With that said, I have for some reason been particulary drawn to GCL,
even after having read a *lot* of the (historical) posts on c.l.lisp
where GCL is discussed.  To be honest, my attraction to GCL is against
my better judgement - if I were to emphasize practicality, I think I
would have to settle on CMUCL - it seems to be by far the most widely
supported implementation, though it is 'only' 'free as in beer'.  And
if it weren't for GCL's stated intention of gaining ANSI compliance,
I'd be in a real pickle since CLISP - the only other 'free as in
speech' lisp of which I am aware - doesn't compile to native code,
which is a 'must' for me.

So - to my questions:

* Is there no GCL users' newsgroup/mailing list?  I couldn't find one.
  It seems such a group or list is de rigeur, so I'm curious about
  this.  Is there a MAXIMA group where people discuss GCL?

* Apparently the Debian versions of GCL are non-ANSI?  'Apropos' shows
  nothing for 'ansi.

* How may one determine the status of ANSI compliance, for example for
  version 2.5.0+cvs, the current Debian stable version?  This would be
  *extremely* useful in determining debugging strategies when trying
  to load generally available packages.

  As an example, I just tried to load the asdf package, so that I
  could try to load clsql.  GCL 2.5.0+cvs had DEFPACKAGE loaded by
  default, but it appeared broken.  From c.l.lisp older postings, I
  saw something about how the symbol 'option' in loop invocation
  shouldn't be in parentheses (and indeed I got a 'invalid as a
  function' error) - so I grabbed the DEFPACKAGE listing from the
  posting, changed it, re-loaded and tried asdf again.  Nope.  Ah!
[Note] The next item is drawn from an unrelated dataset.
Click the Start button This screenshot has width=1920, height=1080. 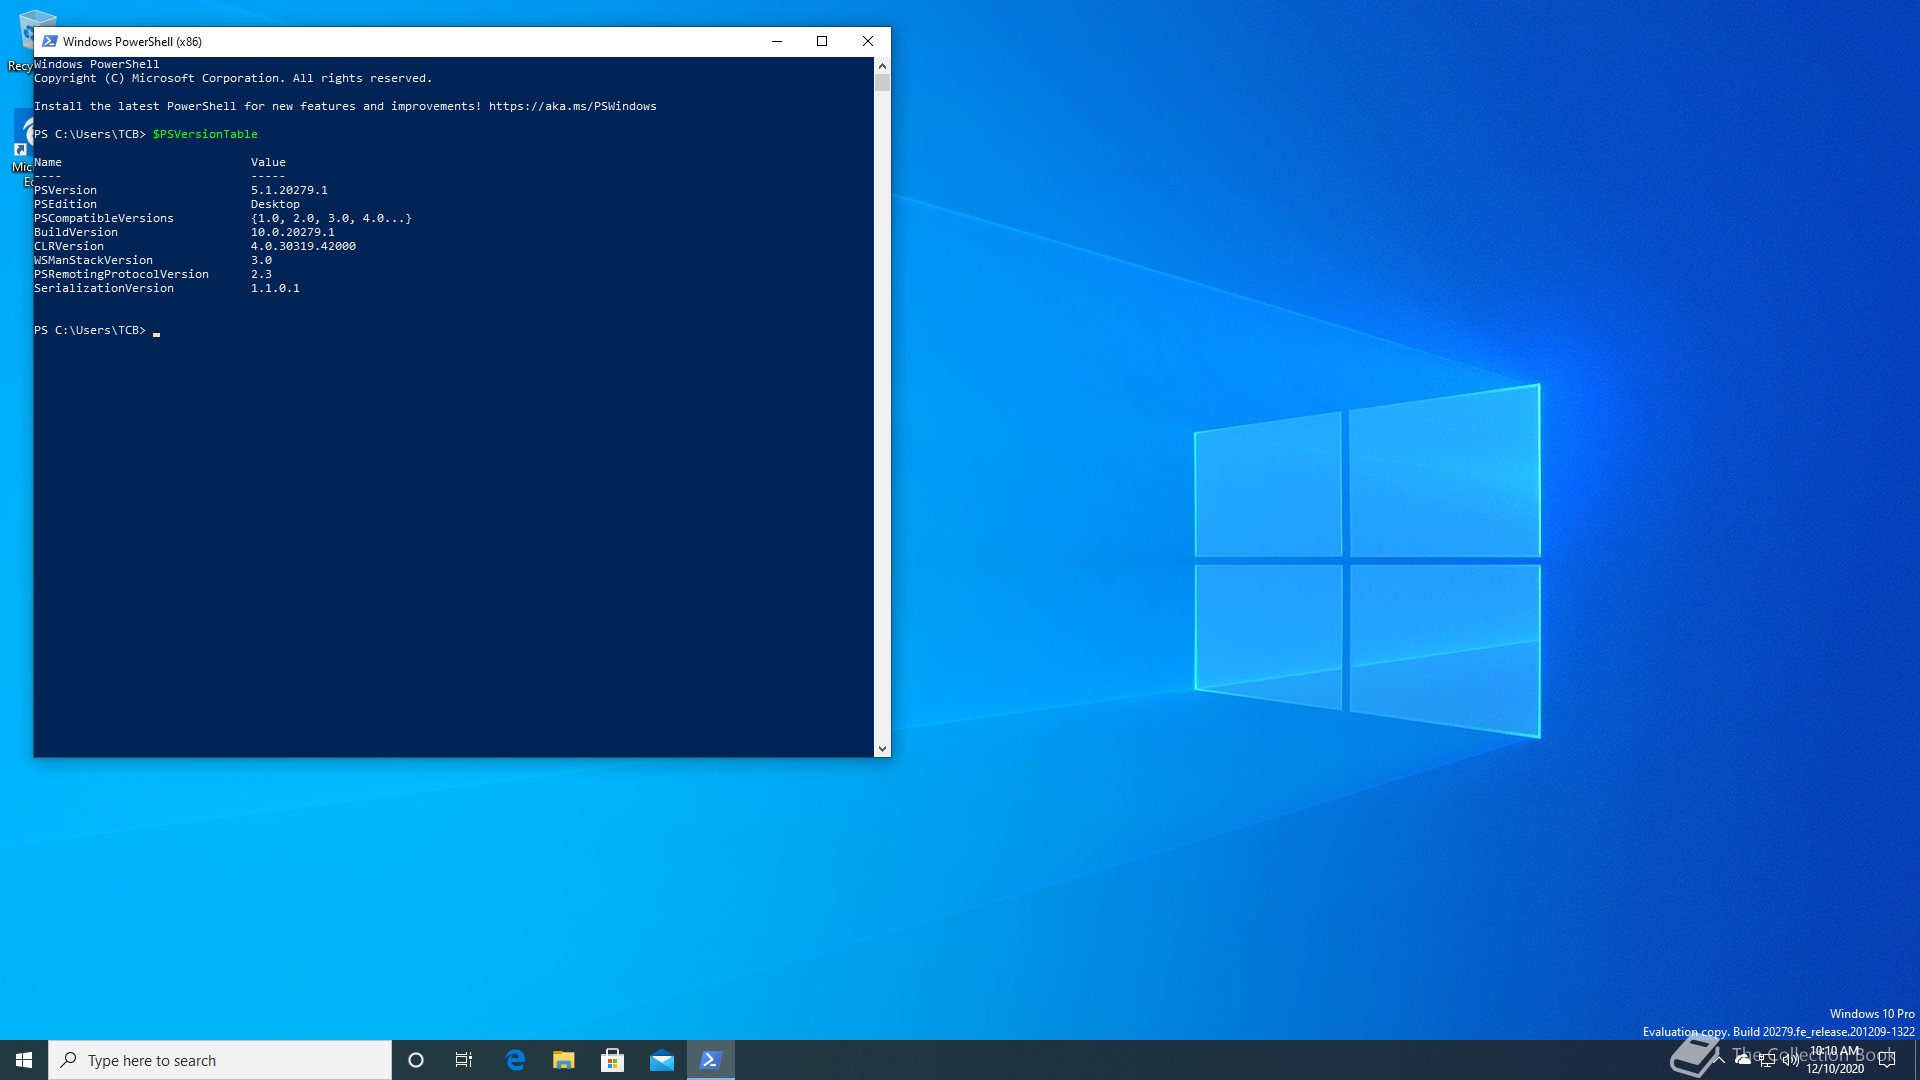coord(24,1060)
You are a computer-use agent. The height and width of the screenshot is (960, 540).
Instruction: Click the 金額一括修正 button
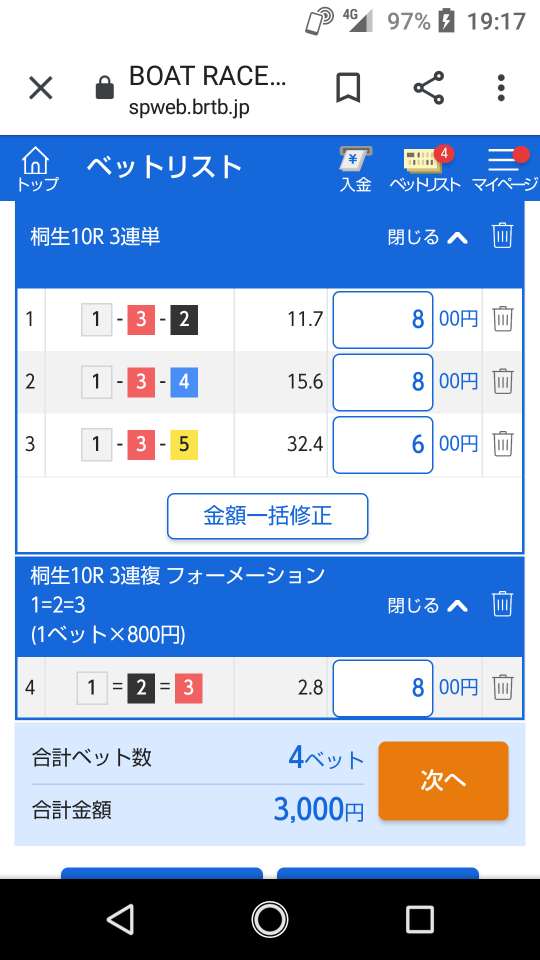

Get
  'ansi-loop.lisp' from CMU, load it, *then* load the 'fixed'
  DEFPACKAGE, and now, I am getting:

   (:EXPORT #:DEFSYSTEM #:OOS ...) is not a valid DEFPACKAGE option

  Does this mean that GCL DEFPACKAGE in non-ANSI compliant?

* Is there a way to display the source for forms when interacting with
  the break repl?  Is this done via the GDB?  Is this documented

* While I appreciate having the information I need to define a new
  'break option' available interactively, would it be possible to make
  this itself an option, rather than filling up my screen and leaving
  the 'interesting' stuff scrolled past the top of the screen?  It
  gets old *real* fast when working from an xterm, or even in ILISP.

* How much of GCL is written in lisp?  Would it be worth it for me to
  get the lisp sources?

* Why is there no 2.5.3 Debian package available for i386 in
  ftp://ftp.gnu.org/pub/gnu/gcl/cvs/?  All other architectures, but
  not i386?  There *is* 2.6.0 i386, but Debian testing/unstable has
  2.6.1-33/36 (see next item).

  I considered upgrading to testing/unstable, but that would mean
  upgrading libc6, tcl8.3 and tk8.3, and that makes me a bit nervous -
  libc because it is so central to the system, tcl/tk because IIRC,
  they trigger a bunch of other dependencies.

* Is GCL meant to be a niche product - MAXIMA/ACL2 support + Tcl/Tk?
  If so, shouldn't that be stated somewhere?  Or are the GCL
  developers intending on making GCL more broadly usable?  What is
  being done in this respect?

* What lisp would the GCL developers recommend for Debian users who
  would like to write web apps (at *least* to access postgres
  databases) in a truly free lisp?  Please keep in mind that this, for
  me at least, requires some sort of multi-processing - I'm fine with
  select-based stuff for the web side, in fact I prefer it, but
  databases usually require full-on threads - and AFAIK, neither GCL
  or CLISP seems to do either type of multi-processing.

* Does anyone know of reasonably decent web server running under GCL?
  Anyone using mod_lisp to talk to a GCL?

* Does anyone know of anyone running clsql under GCL?  CLSQL uses
  connection pooling, I presume this means it can be done in a
  separate thread.

To anyone who has read this far - I realize that this a long post, but
for me these are practical, 'real world' issues the resolutions of
which are crucial in choosing a tool.  And these issues seem to be
very common needs these days.

Am I wrong in thinking that neither of the truly free lisps is going
to be really suitable for such common tasks any time soon?  Or are
people going to suggest that I write/port threading, a web server and
postgres support?

We learn from history that we do not learn from history.